Work required:
Whatever lies between the line with "Viewport: 1060px width, 692px height." and the end of the data, both included, must be copied exactly and without pictures.

Saved data entries:
◇ ◇ ◇ ◇

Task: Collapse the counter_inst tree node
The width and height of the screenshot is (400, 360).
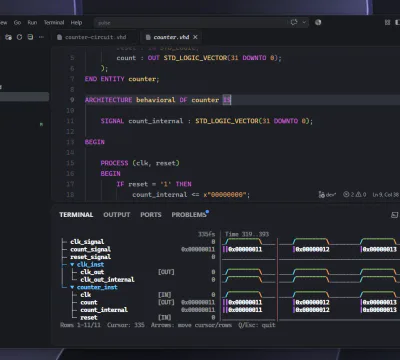Action: tap(72, 287)
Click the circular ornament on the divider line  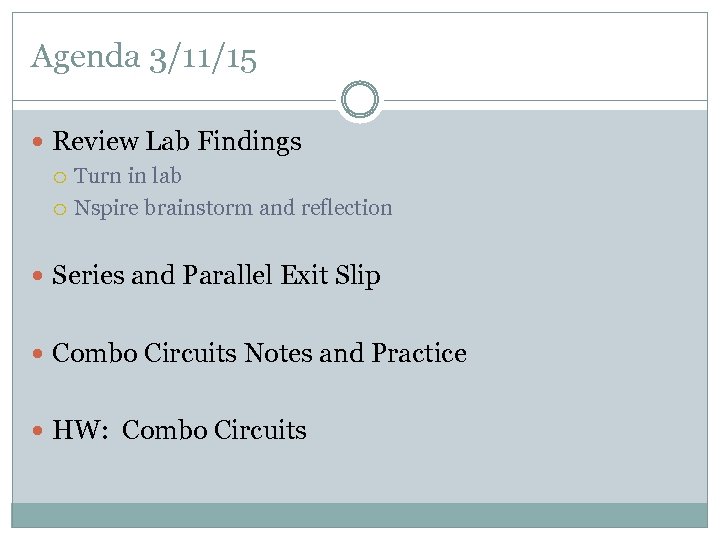coord(359,100)
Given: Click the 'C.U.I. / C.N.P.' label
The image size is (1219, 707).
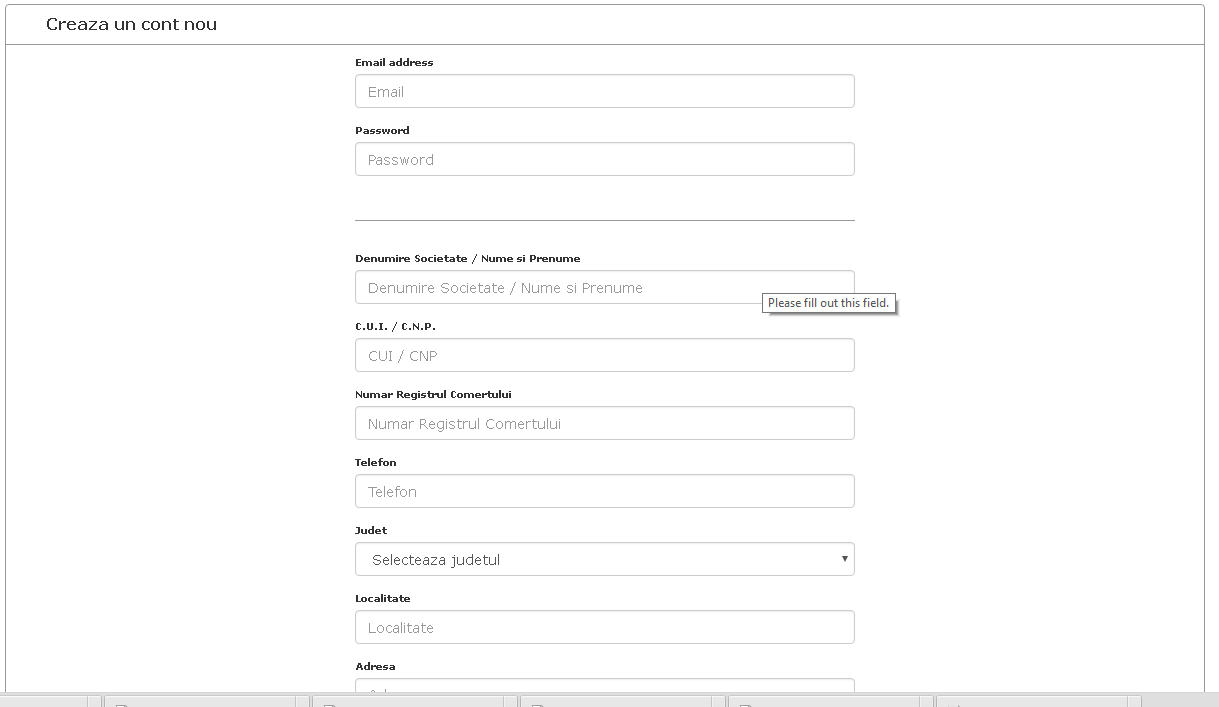Looking at the screenshot, I should pos(395,326).
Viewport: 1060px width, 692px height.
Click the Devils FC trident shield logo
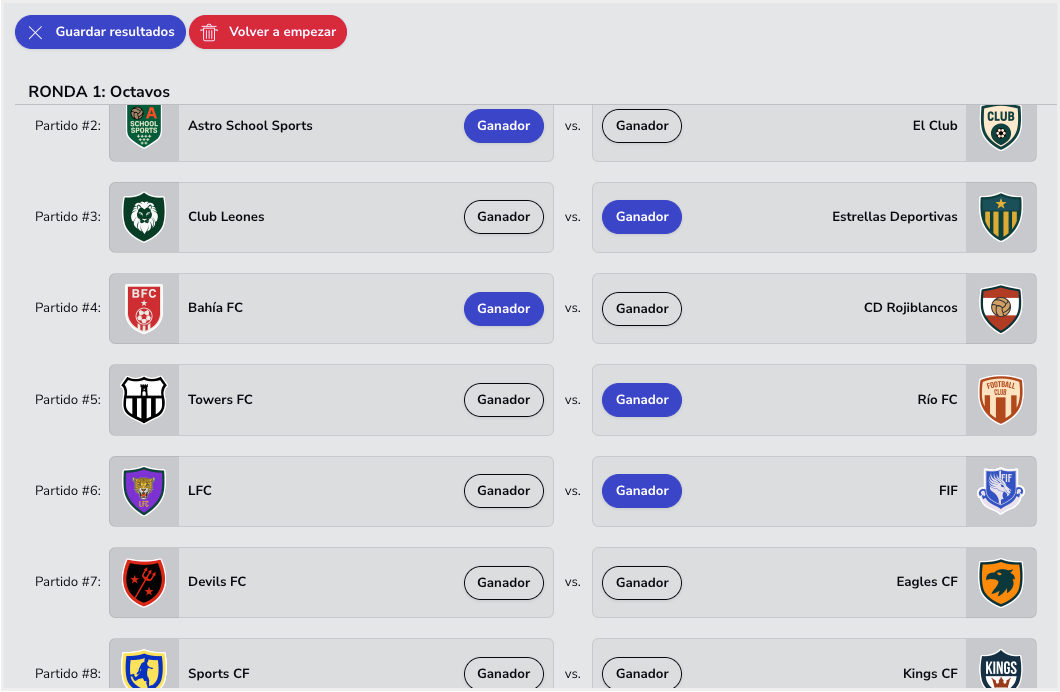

◇ ◇ ◇ ◇

Response:
Viewport: 1060px width, 692px height.
Click the Devils FC trident shield logo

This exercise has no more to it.